Just a reminder that as of January 1, 2018 if you are a health information custodian you need to start keeping track of certain information relating to privacy breaches.

The Information and Privacy Commissioner of Ontario released guidelines that will come into effect March 2019 but require you to start tracking certain kinds of privacy breaches now.

Click here for the Annual Reporting of Privacy Breach Statistics to the Commissioner guidelines.

Starting January 1st, Ontario’s healthcare organizations (all those who are health information custodians) will need to keep track of the following:

• Number of incidents where personal health information was stolen
  • by an internal party
  • by a stranger
  • by a ransomware attack or other cyber attack
  • on an unencrypted portable electronic device
  • in paper format
• Number of incidents where personal health information was lost
  • due to ransomware attack or other cyber attack
  • on an unencrypted portable electronic device
  • in paper format
• Number of incidents where personal health information was used without authority
  • through electronic systems
  • though paper records

• Number of incidents where personal health information was disclosed without authority
  • through misdirected faxes
  • through misdirected emails

There are additional details required to capture the number of individuals affected in each category.

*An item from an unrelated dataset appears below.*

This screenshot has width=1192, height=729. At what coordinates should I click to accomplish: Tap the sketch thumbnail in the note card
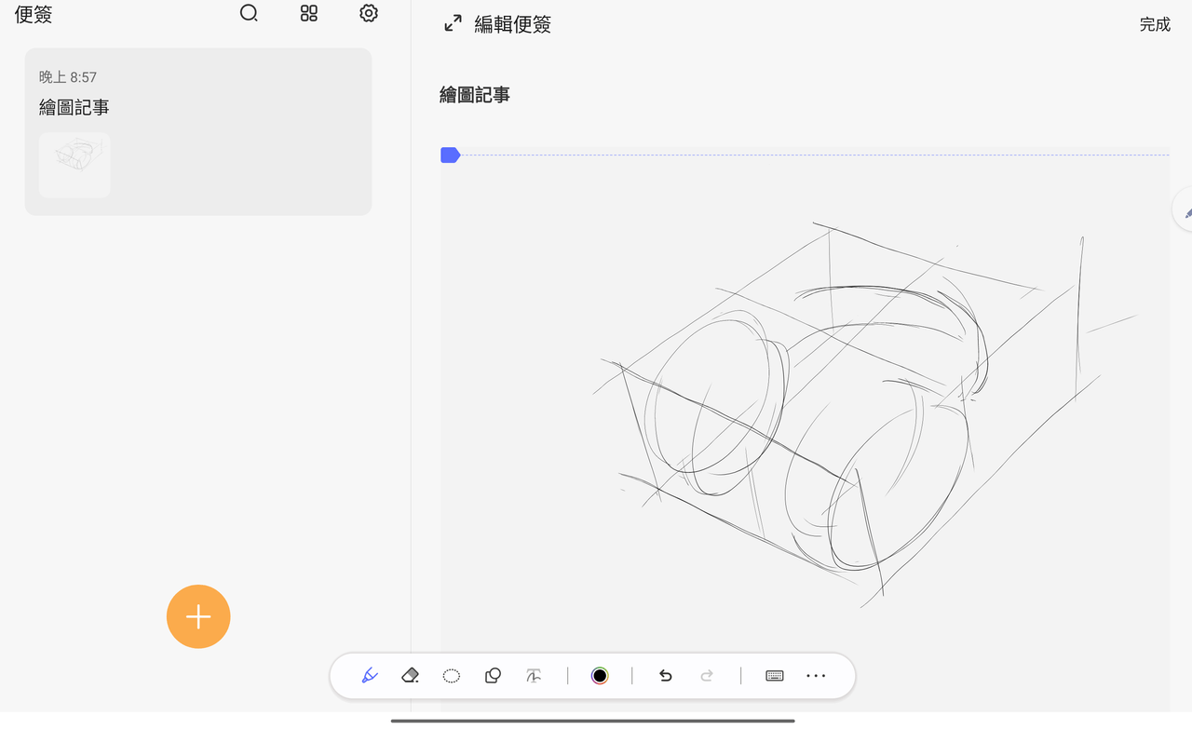75,165
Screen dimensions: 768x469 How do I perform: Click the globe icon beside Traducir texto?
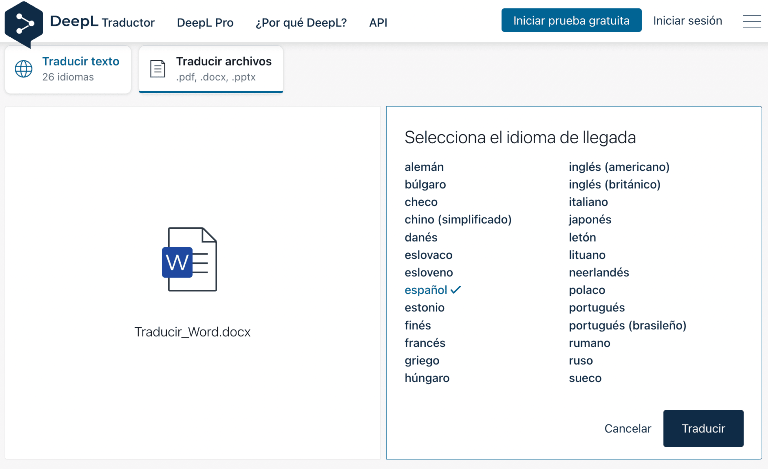pos(24,68)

Check the guidelines for the categories – and just keep track of general numbers of people affected.

NOTE: Privacy breaches should be counted once even if they would otherwise fit multiple categories.

An annual report is then due to the IPC before March 2019.

Bottom Line:  All health information custodians (including individual physicians or clinicians in sole practice) must start to track these details starting January 1st, 2018. 

The IPC has an online statistics reporting form that will come available in 2019.  In the meantime, keep an excel spreadsheet with your statistics.